Venture Capitalist: Social Climate Crucial For Recruiting Millennials

Sep 14, 2015

Hundreds of people gathered at Montana State University Sunday and Monday for a “High Tech Jobs Summit” organized by Senator Steve Daines. His goal was to bring technology leaders from across the country to Bozeman to talk about ways to create more good-paying Montana jobs.

There was plenty of talk about the need to increase internet bandwidth, how high speed internet creates economic opportunities, and the need to streamline government regulation. But one prominent speaker said it’s not all about tax policy, business incentives and high tech tools.

"You can do things to make it better and more attractive and more supportive for people to build companies here in Montana," says Doug Burgum.

Burgum launched a software company in Fargo, North Dakota that he went on to sell to Microsoft for over a billion dollars. He’s now on the board of a venture capital firm that invests in new software companies.

Burgum echoed what a lot of speakers at the summit said: Free markets work better to spark change than government programs. He also said there needs to be more competition in America’s public schools. And Burgum said states should eliminate corporate income taxes.

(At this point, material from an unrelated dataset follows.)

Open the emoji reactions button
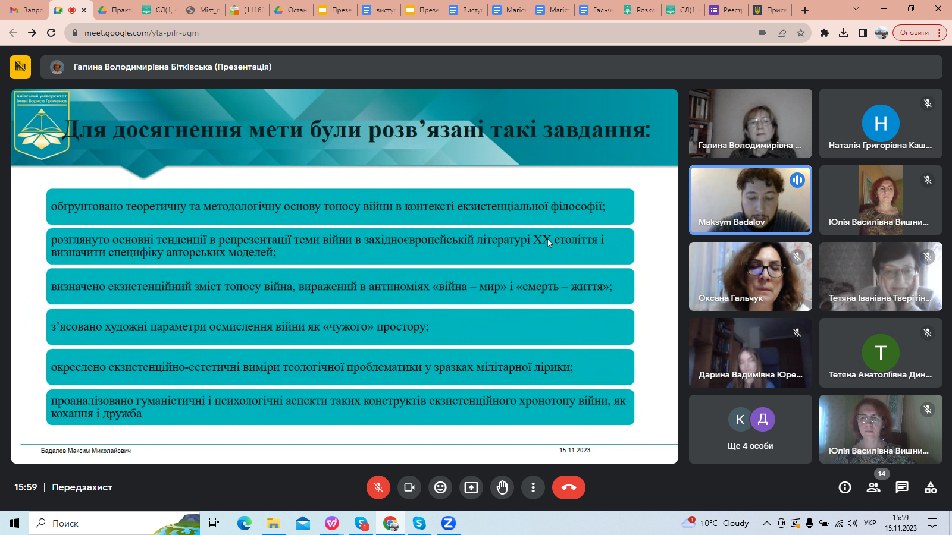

"And the last thing I want to touch on is social climate, which usually never makes its way into a tech conference, because whatever reason, political correctness, people don’t want to touch it, but I’m happy to jump in on this thing."

Burgum said that, as a low population state, Montana will need to recruit talented people and new companies, and he said it’s “crucial” to create conditions that attract entrepreneurs and talented high tech workers.

"We’re talking about trying to recruit millennials out of college, generationally there’s different views on this, and if a place looks too socially conservative, you can turn all the millennials away because they say this is not a place I want to live."

Bergum said that Montana’s natural beauty and outdoor opportunities give it a tremendous advantage in attracting talented young people. And he said cities like Bozeman, Missoula and Great Falls that are redeveloping their downtowns are helping to create the kinds of places millennials want to live.

"If you look at people that are under age 35, the vast majority of them are in favor of marriage equality, and this is a situation where, again, Montana progressively moving forward on this, helps suggest that you’re open for business for all citizens. States that are on the wrong side of this thing, they’re excluding not just the people who are directly affected, but the relatives and the friends and the supporters of people that think that all people should have equality."

Burgum was one of about two dozen technology, business and education leaders who spoke at Republican Senator Daines’ High Tech Job Summit at Montana State Univeristy Sunday and Monday.